The end of the market?

Growing inequality.  An economic elite that has captured political institutions.  The growth of a financial sector on the back of unsustainable asset bubbles.  Increasing civil unrest and controls on individual rights and freedoms.  These are all recognisable signs of the imminent decline of… market economies in 12th century Iraq, 15th century Italy and 18th century Holland.

Market economies, it seems, run through cycles.  They begin with well-resourced and relatively equal economies in which people have the freedom to innovate.  However, market dynamics allow the gradual accumulation of the vast wealth this generates into the hands of a small elite.  To defend their interests, this elite seeks to control the political and information spheres; gradually excluding the mass of people.  The result is that the innovation and dynamism that created the market economy in the first place is gradually throttled as the elites turn to financing asset bubbles rather than further innovation.  In the final stages, the asset bubbles bust, the financial system collapses and the market disappears.

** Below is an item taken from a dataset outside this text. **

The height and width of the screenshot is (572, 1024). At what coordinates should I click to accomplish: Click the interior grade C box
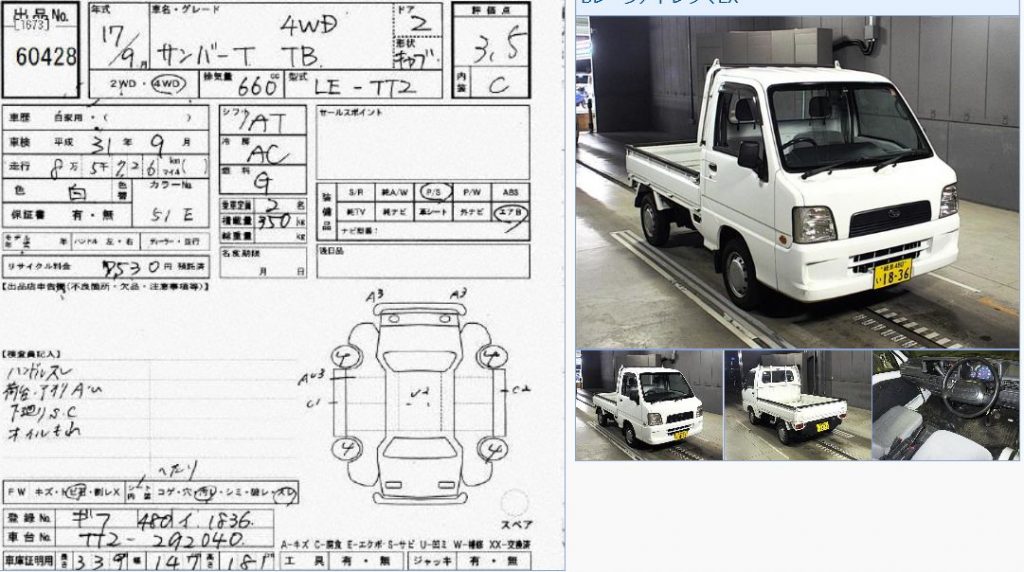click(x=498, y=83)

Our globalised market economy is unlikely to be any different according to Dutch professor of economic and social history, Bas van Bavel in his new book The Invisible Hand? How Economies have Emerged and Declined Since AD 500, the modern Western market economy is also well into the final phase of the decline cycle:

“The dynamism that results from the rise of factor markets leads to the rise of new market elites who accumulate land and capital, and use wage labour extensively to make their wealth profitable. In the long term, this creates social polarization and a decline of average welfare. As these new elites gradually translate their economic wealth into political leverage, it also creates institutional sclerosis, and finally makes these markets stagnate or decline again.”

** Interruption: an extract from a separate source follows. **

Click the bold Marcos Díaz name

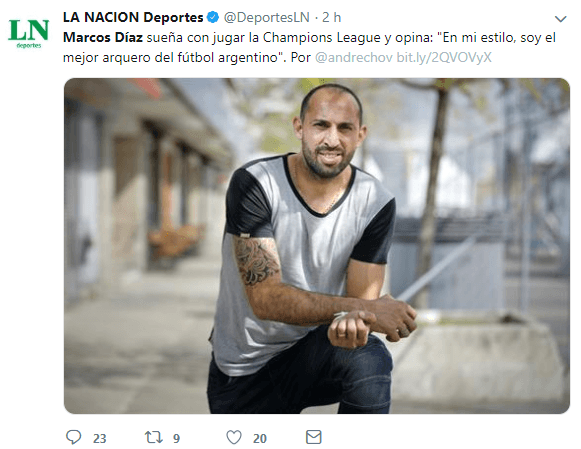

If van Bavel is correct, then the global financial crash of 2008 marks the start of the final phase for the current US/UK/EU version of the market economy.  The behaviour of the global elite in desperately attempting to maintain the failing system as it is rather than seeking the radical reform and redistribution of wealth that might save it means that our market economy is doomed to follow the same fate as all the others… it is only a matter of time.